▶ [EXERCISE TASKS]:
1. For the transcript excerpt about Charlie and his father, decide whether each statement agrees with it: (a) Charlie is the oldest of four. (b) Len Chin became a manager after thirty years at the company. (c) In the '70s, Boston costs less to live in than Providence. Answer yes or no for each and quote the words that decide it.
2. Answer these questions using the transcript excerpt about Charlie and his father:
(a) Whose watch was the father's claim to fame?
(b) How long has Len Chin been working at the company?
(c) According to Charlie, what do you have to learn to accept?
3. Output the part of the transcript excerpt about Charlie and his father from "GONZÁLEZ: But even" to "at Gray Jewelers.".

▶ [TEXT SEGMENT]:

GONZÁLEZ: But even in the ‘70s, Boston is more expensive to live in than Providence. Plus, Charlie is the oldest of four; his family expects him to be a provider. The responsibilities are piling up. At the same time, Charlie’s father is questioning how far he can go at Gray Jewelers.

CHARLIE: He did very well. ...He fixed very expensive watches, Rolexes and Patek Philippes. In fact, his claim to fame was Governor Frank Licht's Patek Phillippe, he only allowed my father to fix.

GONZÁLEZ: But Len Chin has been working at the company for thirty years, and he has never moved up in rank, never become a manager or executive. On top of that, new styles of digital watchmaking and repair are becoming popular. Len fears, since he’s not in a higher position, he’ll be replaced.

CHARLIE: If you look at the corporate structure of the company that you're working for and nobody looks like you, chances are you're not going to get there. You reach a certain limit. Okay. And so, you know, without feeling resentful or defensive or anything like that, you just say, “Hey, I did my very best.” And that's what you're hoping for. You're hoping for your kids and your grandkids have a better opportunity than you, but you gotta learn to accept your fate in the time that you were born in.

▶ [RECORDED INFORMATION]:

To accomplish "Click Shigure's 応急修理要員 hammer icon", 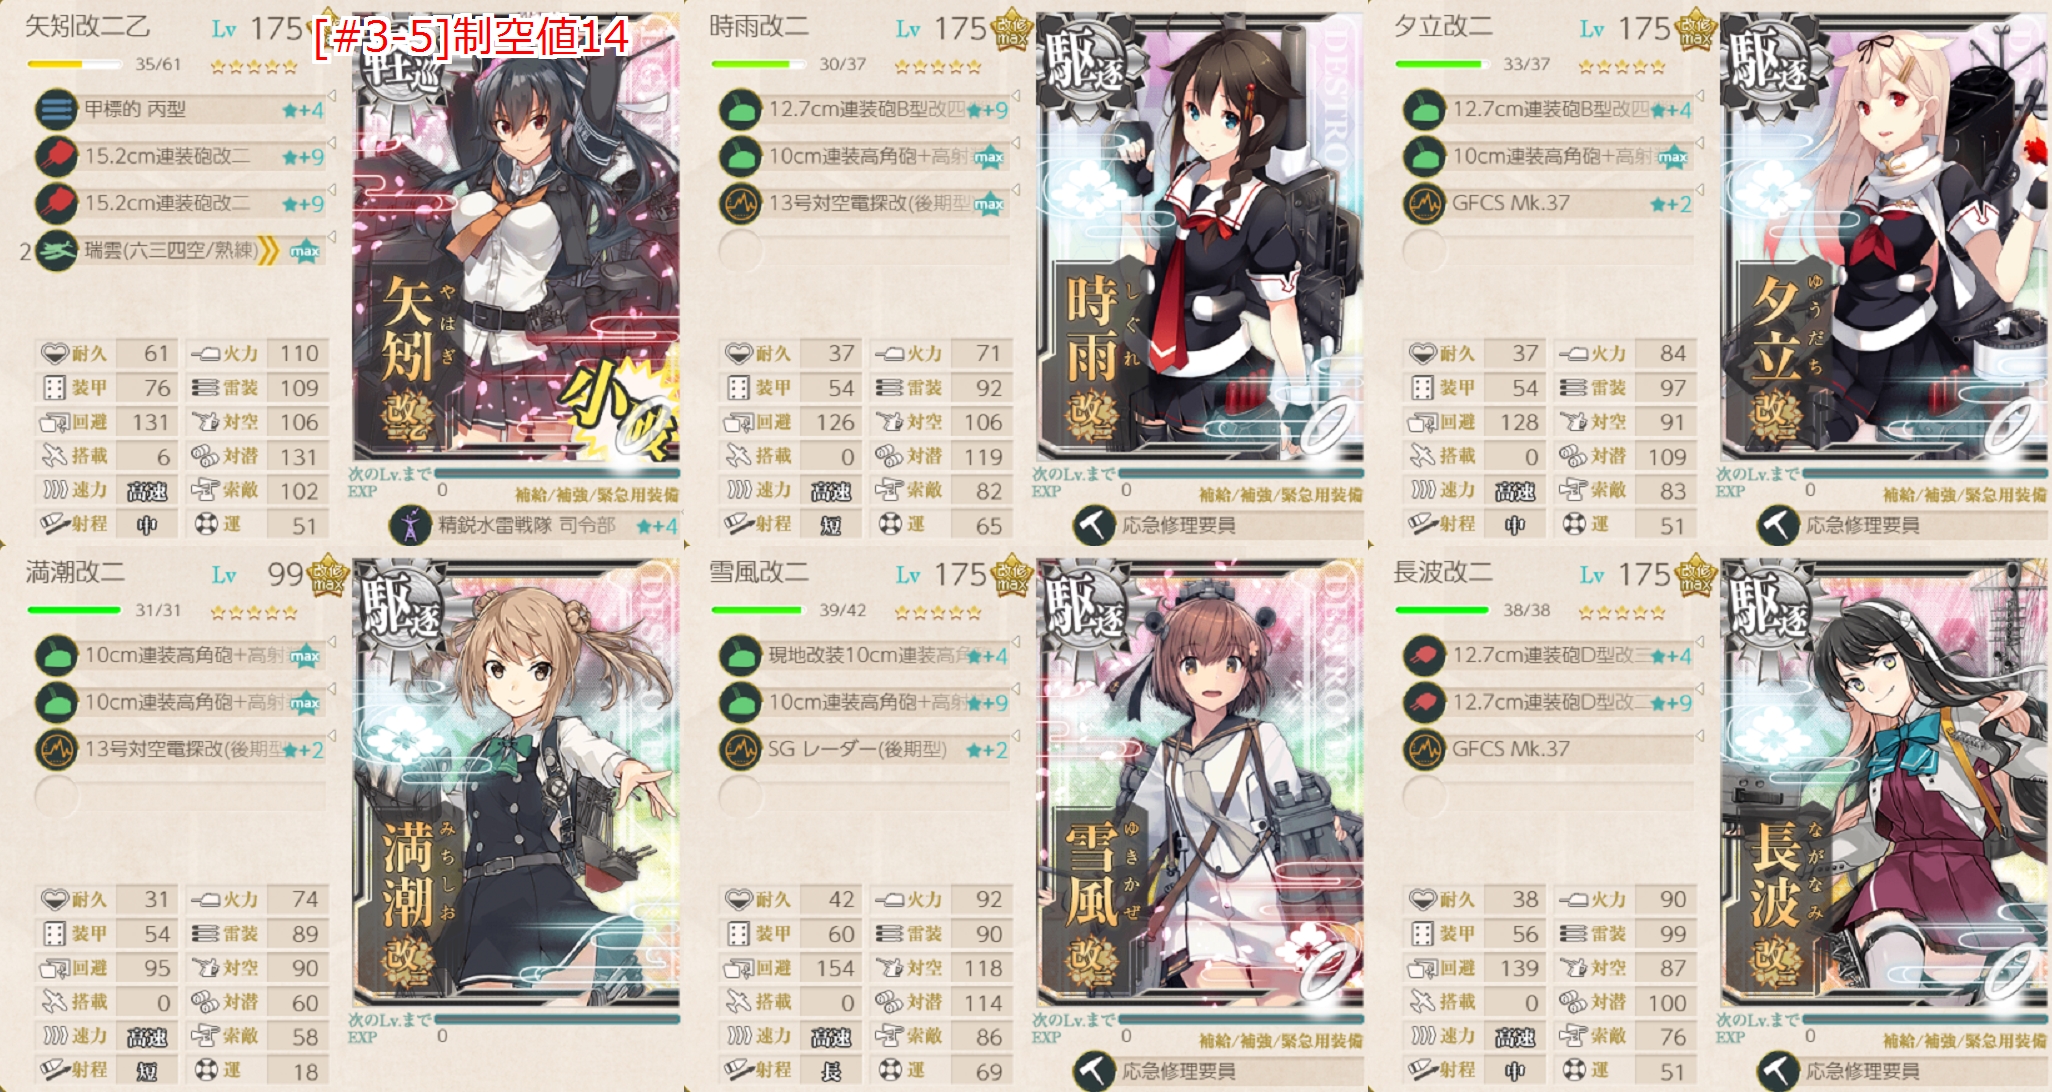I will pos(1095,525).
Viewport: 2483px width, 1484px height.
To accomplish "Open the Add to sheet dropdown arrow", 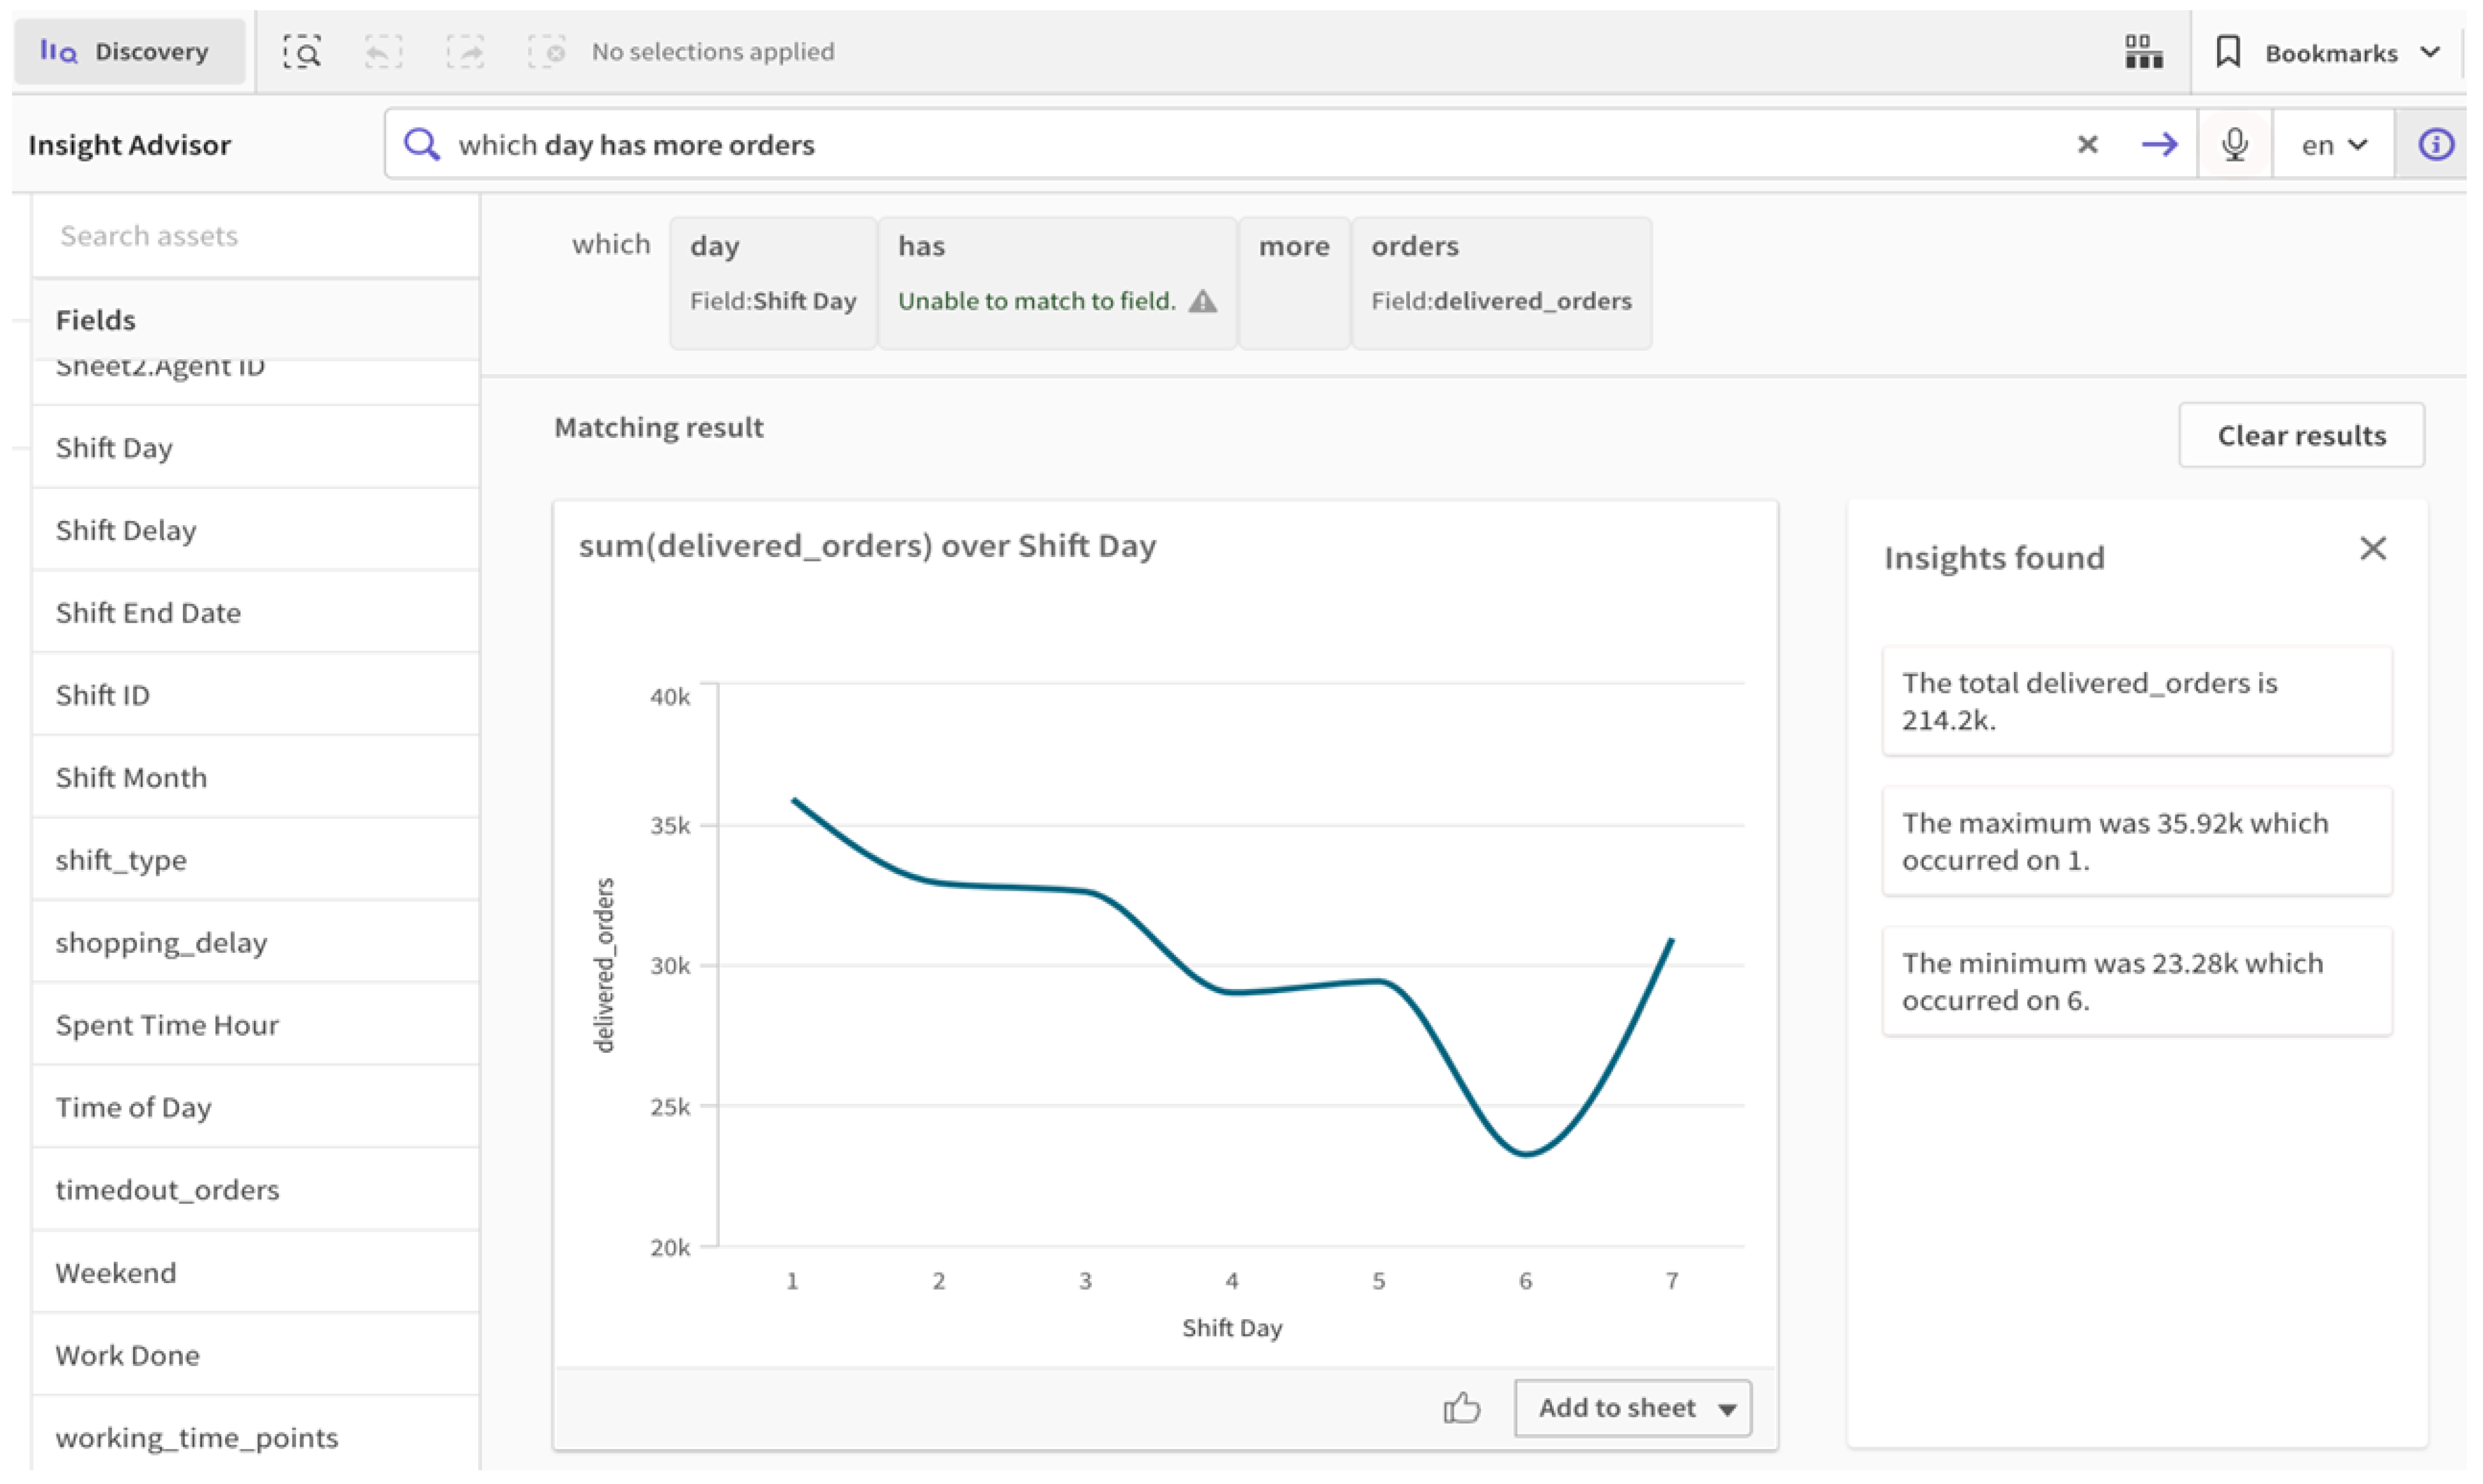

▶ [SOLUTIONS TO THE PROBLEMS]:
1.
(a) Yes: "Charlie is the oldest of four"
(b) No: "he has never moved up in rank, never become a manager or executive"
(c) No: "Boston is more expensive to live in than Providence"

2.
(a) Governor Frank Licht's
(b) Thirty years
(c) Your fate in the time that you were born in

3.
GONZÁLEZ: But even in the ‘70s, Boston is more expensive to live in than Providence. Plus, Charlie is the oldest of four; his family expects him to be a provider. The responsibilities are piling up. At the same time, Charlie’s father is questioning how far he can go at Gray Jewelers.